This is a classic John Wayne comedy with the usual group fight scenes, this time in the mud. Maureen O’Hara, Wayne’s son, Patrick, and Stefanie Powers co-star. The film is based on The Taming of the Shrew. The chemistry between O’Hara and Wayne help make the movie a hit. The first time I saw this movie I didn’t really like it, but the more I saw it the more it grew on me. I remember seeing the VHS tape of McLintock! at my Grandparents’ house growing up, and that piqued my interest in the movie.

7. Hatari!

This 1962 Howard Hawks adventure/romantic comedy is a charming and delightful movie. Set in Africa, it follows a group of big game hunters as they chase rhinos and other animals. Hilarious antics are interspersed throughout the film as well. Again, the setting adds a lot to this film. It’s a little odd to see John Wayne in this role, but somehow it works. I was talking with a friend about my fondness for John Wayne movies, and she asked me if I had seen Hatari! I hadn’t, so I checked it out; I wasn’t disappointed. This film is a fun ride.

6. Sons of Katie Elder

Dean Martin, George Kennedy, and a young Dennis Hopper star alongside Wayne in this western about four brothers who reunite after their saintly mother’s funeral. The brothers soon realize something is amiss when a gunsmith claims ownership of their family’s ranch. Look for a shootout between the Elders and the bad guys under a bridge. This is your typical John Wayne western. If you haven’t seen many John Wayne movies, this one might be a good place to start.

5. The Comancheros

Wayne plays a Texas Ranger in this film in which he has to transport and extradite a gambler (Stuart Whitman) who killed someone in a duel. But he soon finds himself joining forces with him to face a common enemy–the Comancheros, a criminal gang that is supplying the Comanches with guns. Directed by Michael Curtiz of Casablanca fame, this film is an enjoyable adventure. Look for a memorable appearance by Lee Marvin as well as a quote from Whitman at a poker table about enjoying the game for its own rewards.

4. The Undefeated

This movie was on television the other night, and I was reminded of what a delightful movie it is. In our day of division, this film is a heartwarming story of how two Union and Confederate officers learn to overcome their differences to fight common enemies in Mexico after the United States Civil War. Rock Hudson co-stars as the Confederate colonel. If you like horses, there are also plenty of equine scenes to enjoy. The Mexican setting adds to the allure and beauty of the film. The revolutionary politics of the era also add an interesting backstory to the film. I still remember the Sunday afternoon that I made spaghetti and watched this film for the first time.

3. North to Alaska

This film is a pleasant departure from Wayne’s typical western roles. Stewart Granger co-stars along with Ernie Kovacs, Fabian, and the attractive French actress Capucine. The film takes place during the Nome Gold Rush. Some of the movie is also set in Seattle. This movie has romance, comedy, and adventure. One of my favorite scenes in the movie is when John Wayne speed climbs a tree during a lumberjack competition at a picnic. One of the great things about John Wayne movies is that there are usually random scenes that you don’t expect which make the movies memorable. You truly feel like you’re on a ride, and you don’t know where it’s taking you.

2. The Searchers

This is one of my favorites, and I’m not alone in that assessment. This is considered a classic and one of Wayne’s best films. As mentioned above, he should have won an Oscar for it. This John Ford directed film was named the greatest American Western by the American Film Institute. It was deemed “culturally, historically, or aesthetically significant” by the United States Library of Congress and selected for preservation for the National Film Registry.

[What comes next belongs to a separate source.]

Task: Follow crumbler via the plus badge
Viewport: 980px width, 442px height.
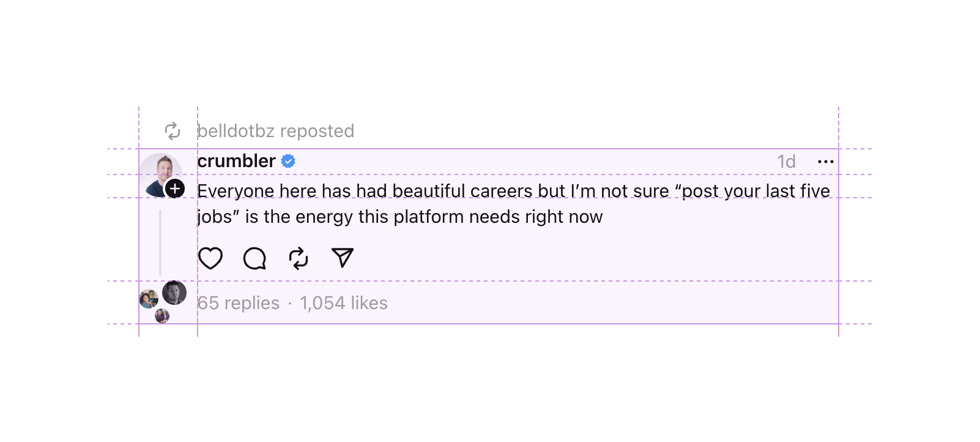Action: coord(175,189)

Wayne plays Ethan Edwards, a Civil War veteran who fought on the side of the Confederacy. The story begins in Texas as Ethan arrives at his brother’s house. Comanches attack the homestead while Ethan is away, and his brother and family are killed with the exception of his niece Debbie. Ethan and his adopted nephew set out on a long search for Debbie, hence the name of the film.

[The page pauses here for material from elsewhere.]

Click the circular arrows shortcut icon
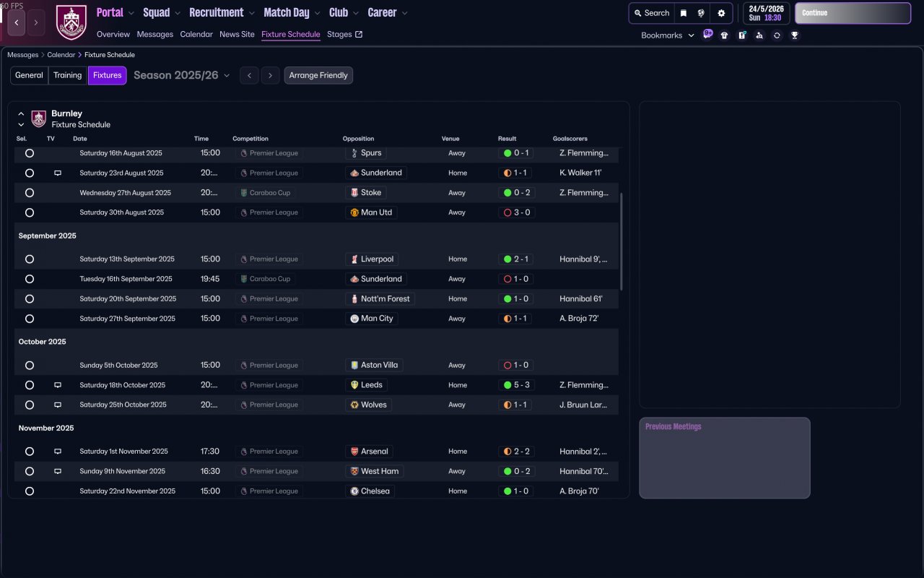Image resolution: width=924 pixels, height=578 pixels. (777, 35)
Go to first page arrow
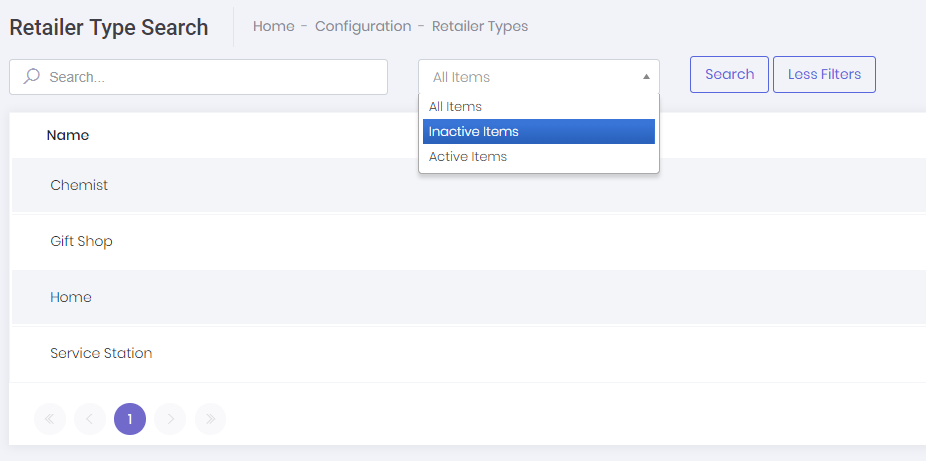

The cast includes Jeffrey Hunter, Vera Miles, Ward Bond, and Natalie Wood. The cinematography is stunning. Look for the beautifully framed bookend shots at the beginning and end of the movie as well as a hilarious wedding fight scene. This is a movie that gets even better on successive viewings.

1. El Dorado

John Wayne afficionados are familiar with the fact that El Dorado is basically a remake of Rio Bravo with the same plot but with different actors around Wayne. You can also include Rio Lobo in this Howard Hawks trilogy, but the last installment was an inferior film to the other two.

El Dorado is my favorite of the three because it’s the most fun, but Rio Bravo is the one loved by the critics. Basically, El Dorado has everything you would want from a John Wayne movie–the Western setting, adventure, comedy, romance, zany antics, lots of gunfights, crazy characters, and memorable lines. Look for the scene where the Duke and Mississippi, played by a young James Caan, mix up a concoction to sober up the sheriff, played by a pitch-perfect Robert Mitchum. The cast also includes the sultry Charlene Holt as Wayne’s love interest, a young Ed Asner as the villain Bart Jason, Paul Fix as Dr. Miller, a hilarious Arthur Hunnicutt as Bull with a bugle, a spry Michele Carey, and Christopher George as the professional gunfighter, Nelse McLeod.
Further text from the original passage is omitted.